## WHAT IS NEEDED:
Below are some records; quote exactly the lines from the one that contains "The width and height of the screenshot is (505, 336)." through the one that contains "Tap the Allemagne team name", inclusive, and no others.
#####
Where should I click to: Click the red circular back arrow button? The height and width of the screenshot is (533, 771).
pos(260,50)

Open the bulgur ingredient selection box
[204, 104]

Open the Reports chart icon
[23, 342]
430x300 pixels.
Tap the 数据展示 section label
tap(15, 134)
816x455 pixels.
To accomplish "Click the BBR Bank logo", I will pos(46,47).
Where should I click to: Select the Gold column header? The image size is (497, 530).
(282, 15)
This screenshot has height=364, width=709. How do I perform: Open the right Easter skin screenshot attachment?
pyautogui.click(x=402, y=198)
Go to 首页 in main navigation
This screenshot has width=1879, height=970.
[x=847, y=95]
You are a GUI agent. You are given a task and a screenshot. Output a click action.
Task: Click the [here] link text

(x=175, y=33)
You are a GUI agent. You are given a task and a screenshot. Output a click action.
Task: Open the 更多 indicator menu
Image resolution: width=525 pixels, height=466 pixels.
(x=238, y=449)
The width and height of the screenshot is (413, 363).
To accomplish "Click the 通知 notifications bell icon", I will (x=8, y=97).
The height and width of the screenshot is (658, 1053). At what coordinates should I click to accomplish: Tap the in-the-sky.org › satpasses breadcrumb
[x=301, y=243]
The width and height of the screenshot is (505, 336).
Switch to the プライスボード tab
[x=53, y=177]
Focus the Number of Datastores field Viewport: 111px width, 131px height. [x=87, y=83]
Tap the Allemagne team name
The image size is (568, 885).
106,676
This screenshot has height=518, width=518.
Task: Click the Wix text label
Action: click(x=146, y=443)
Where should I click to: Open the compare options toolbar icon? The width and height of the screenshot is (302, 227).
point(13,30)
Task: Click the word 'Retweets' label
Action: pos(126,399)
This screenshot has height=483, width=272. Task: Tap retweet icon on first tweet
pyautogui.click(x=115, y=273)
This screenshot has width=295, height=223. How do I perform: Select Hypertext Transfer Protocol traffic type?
#####
## TASK RESULT:
The width and height of the screenshot is (505, 336).
Switch to the プライスボード tab
[x=53, y=177]
Focus the Number of Datastores field Viewport: 111px width, 131px height. [x=87, y=83]
Tap the Allemagne team name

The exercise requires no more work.